Grande Soirée récréative

C’est écrit sur le journal du bord. A partir de 21 heures dans le grand salon, y est-il précisé. Le célèbre fakir hindou Tumla Skourà dans son numéro unique au monde. Le seul fakir qui soit authentiquement hindou et qui réussisse le nœud volant, le cimeterre sous la lune, le voile enchanté et la germination instantanée. On décide d’aller applaudir le phénomène. Officiellement, c’est pour distraire Marie-Marie. En réalité, on se pèle un peu, entre la jaffe et la dorme, et tous les expédients sont bons pour se divertir. Surtout que, depuis la suspicion soulevée par Béru à propos des deux camarades intimes de Berthe, ça flotte dans nos rangs. On évite de se regarder. On parle en baissant la voix, bref, on se sent tous un peu Judas et honteux de l’être.
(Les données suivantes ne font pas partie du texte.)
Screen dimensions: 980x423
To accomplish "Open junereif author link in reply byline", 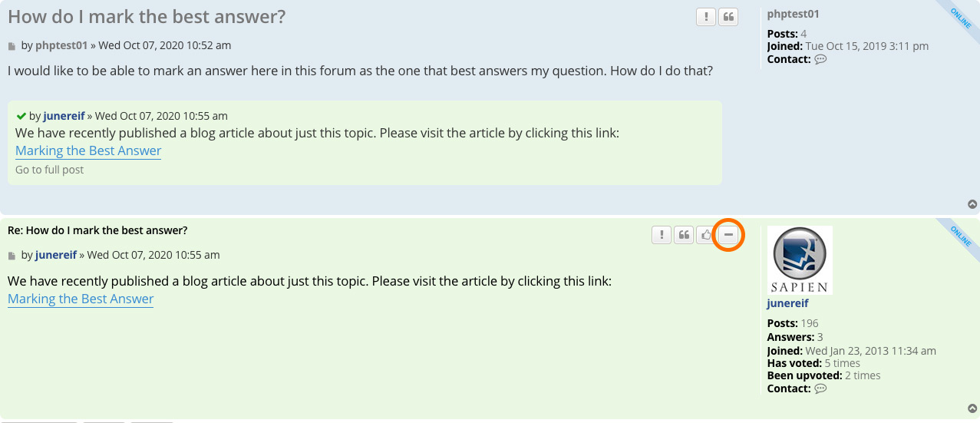I will (x=56, y=255).
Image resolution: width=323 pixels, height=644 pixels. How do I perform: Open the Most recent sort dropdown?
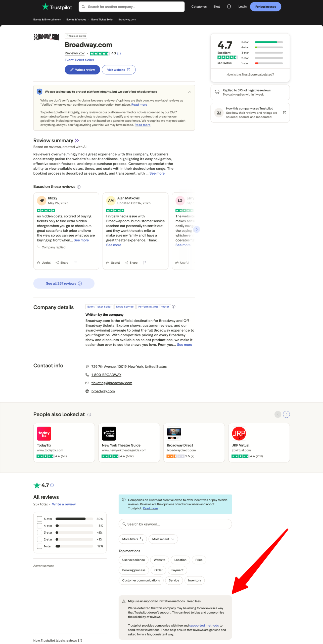163,539
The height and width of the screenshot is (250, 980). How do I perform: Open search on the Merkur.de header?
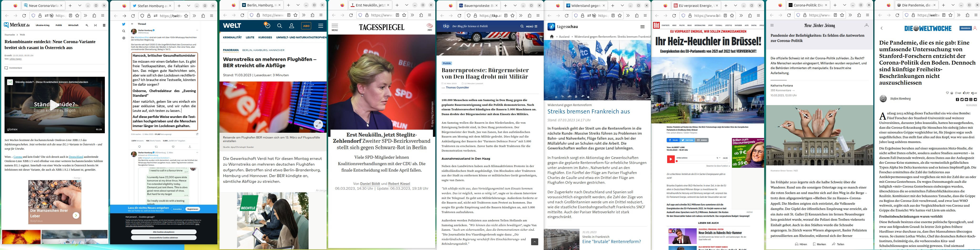click(x=87, y=25)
Tumla Skourà, contrairement à la tradition, c’est pas un gros mec né natif de Romorantin qui s’enturbanne le cassis pour planquer sa calvitie. Ça se vérifie illico qu’il est hindou pour de bon, ce gus. Il s’est pas passé la frite au brou de noix, ni mis d’anneaux aux oreilles. Il porte pas une barbouzette d’astrakan taillée en pointe et collée à la gomme végétale. Il a pas un costar flottant, des futals à la plus-besoin-de-gogues, ni des manches gonflantes pour servir de planque à une basse-cour magique.

C’est un grand beau mec, bien découplé, comme on disait de votre temps, loqué d’un habit bleu nuit taillé impec. Il n’a ni barbe ni boucles d’oreilles. Sa morpho naturelle suffit pour l’accréditer. Son teint bistre, ses yeux de braise, ses sourcils « bien charnus », comme le fait observer Bérurier, sont autant de « labels d’origine ». Label et la bête, la belle bête que voilà !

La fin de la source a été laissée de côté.